→ DATA UNDER STUDY:
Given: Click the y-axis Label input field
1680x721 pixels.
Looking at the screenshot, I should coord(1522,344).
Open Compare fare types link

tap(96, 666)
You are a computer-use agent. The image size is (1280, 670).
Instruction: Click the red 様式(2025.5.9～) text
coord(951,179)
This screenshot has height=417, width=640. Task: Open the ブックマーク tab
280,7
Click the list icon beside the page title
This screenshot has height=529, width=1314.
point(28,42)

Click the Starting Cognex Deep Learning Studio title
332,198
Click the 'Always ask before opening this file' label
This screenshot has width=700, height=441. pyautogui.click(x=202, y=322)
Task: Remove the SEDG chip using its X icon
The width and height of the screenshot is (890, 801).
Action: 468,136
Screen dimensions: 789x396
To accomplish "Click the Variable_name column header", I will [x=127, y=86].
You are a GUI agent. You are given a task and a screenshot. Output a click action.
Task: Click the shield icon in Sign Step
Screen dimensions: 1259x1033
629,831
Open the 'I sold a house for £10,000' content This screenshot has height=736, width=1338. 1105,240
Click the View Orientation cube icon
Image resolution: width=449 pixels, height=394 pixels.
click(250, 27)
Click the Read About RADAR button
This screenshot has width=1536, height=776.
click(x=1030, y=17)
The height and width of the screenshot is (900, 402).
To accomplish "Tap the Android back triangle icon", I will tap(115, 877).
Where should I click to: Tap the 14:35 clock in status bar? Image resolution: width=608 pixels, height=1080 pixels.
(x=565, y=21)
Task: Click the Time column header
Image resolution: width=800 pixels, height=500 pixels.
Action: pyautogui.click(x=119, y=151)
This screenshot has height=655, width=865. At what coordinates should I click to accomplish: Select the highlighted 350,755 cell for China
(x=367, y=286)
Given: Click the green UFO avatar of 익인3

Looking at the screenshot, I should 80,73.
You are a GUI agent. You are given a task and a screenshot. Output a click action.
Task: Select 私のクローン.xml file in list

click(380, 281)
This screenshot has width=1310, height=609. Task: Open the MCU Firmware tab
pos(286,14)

→ PROBLEM DETAILS: Copy out the line holding "Click the Starting" along with all lines after it through the end of the entries, exactly and only these.

→ SOLVED PROBLEM:
Click the Starting Cognex Deep Learning Studio title
332,198
Click the 'Always ask before opening this file' label
This screenshot has width=700, height=441. pyautogui.click(x=202, y=322)
Task: Remove the SEDG chip using its X icon
The width and height of the screenshot is (890, 801).
Action: 468,136
Screen dimensions: 789x396
To accomplish "Click the Variable_name column header", I will [x=127, y=86].
You are a GUI agent. You are given a task and a screenshot. Output a click action.
Task: Click the shield icon in Sign Step
Screen dimensions: 1259x1033
629,831
Open the 'I sold a house for £10,000' content This screenshot has height=736, width=1338. 1105,240
Click the View Orientation cube icon
Image resolution: width=449 pixels, height=394 pixels.
click(250, 27)
Click the Read About RADAR button
This screenshot has width=1536, height=776.
click(x=1030, y=17)
The height and width of the screenshot is (900, 402).
To accomplish "Tap the Android back triangle icon", I will tap(115, 877).
Where should I click to: Tap the 14:35 clock in status bar? Image resolution: width=608 pixels, height=1080 pixels.
(x=565, y=21)
Task: Click the Time column header
Image resolution: width=800 pixels, height=500 pixels.
Action: pyautogui.click(x=119, y=151)
This screenshot has height=655, width=865. At what coordinates should I click to accomplish: Select the highlighted 350,755 cell for China
(x=367, y=286)
Given: Click the green UFO avatar of 익인3

Looking at the screenshot, I should 80,73.
You are a GUI agent. You are given a task and a screenshot. Output a click action.
Task: Select 私のクローン.xml file in list

click(380, 281)
This screenshot has width=1310, height=609. Task: Open the MCU Firmware tab
pos(286,14)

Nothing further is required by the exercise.